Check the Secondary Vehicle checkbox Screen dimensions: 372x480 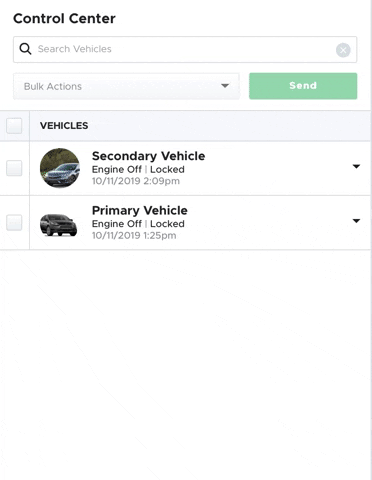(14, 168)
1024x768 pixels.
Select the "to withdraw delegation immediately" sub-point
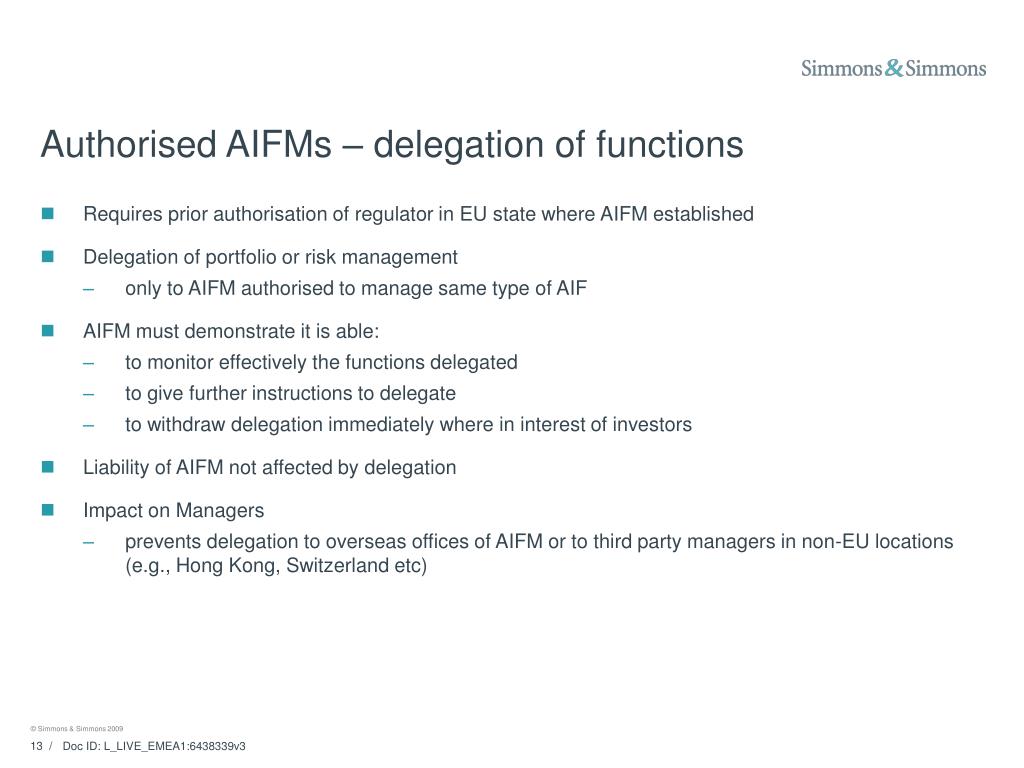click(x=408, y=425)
...
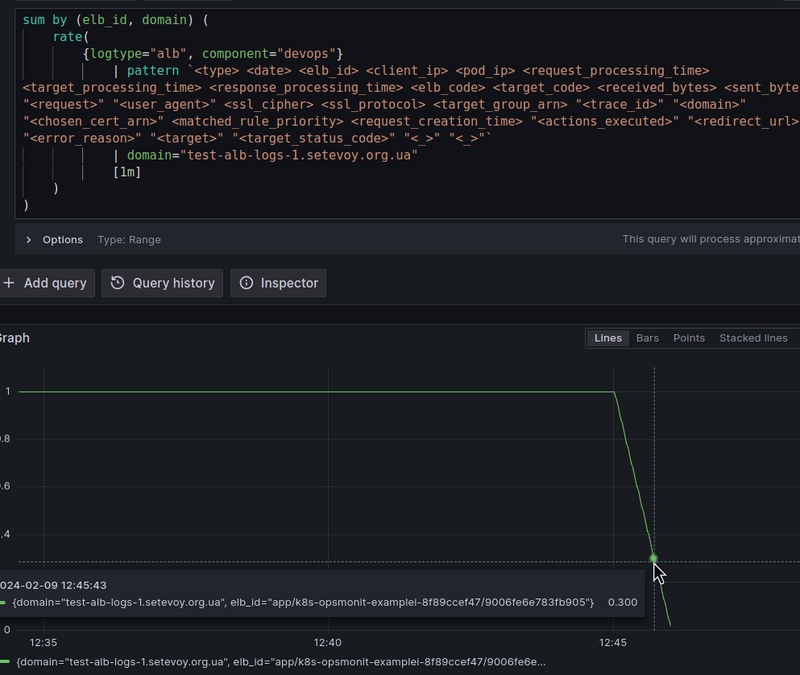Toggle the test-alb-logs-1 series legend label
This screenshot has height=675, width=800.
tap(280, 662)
* * *
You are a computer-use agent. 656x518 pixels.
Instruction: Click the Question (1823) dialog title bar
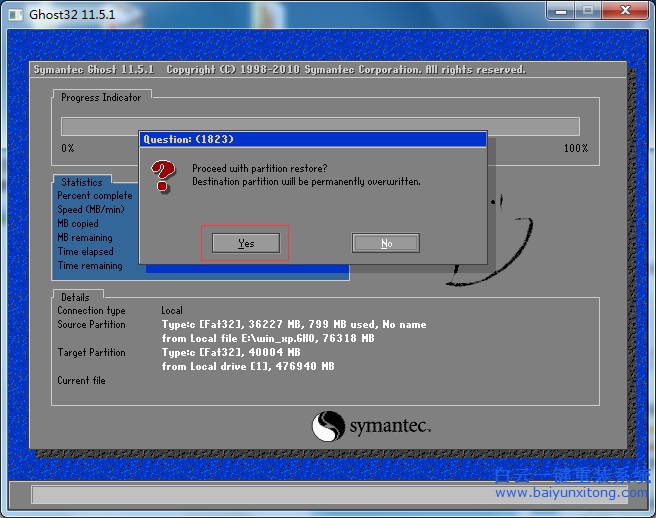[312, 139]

§ **Aim of the exercise**: Among the lines above, find each one containing the string "pixels" and copy it.

§ **Response**:
1024x768 pixels.
You are a computer-use agent. 656x518 pixels.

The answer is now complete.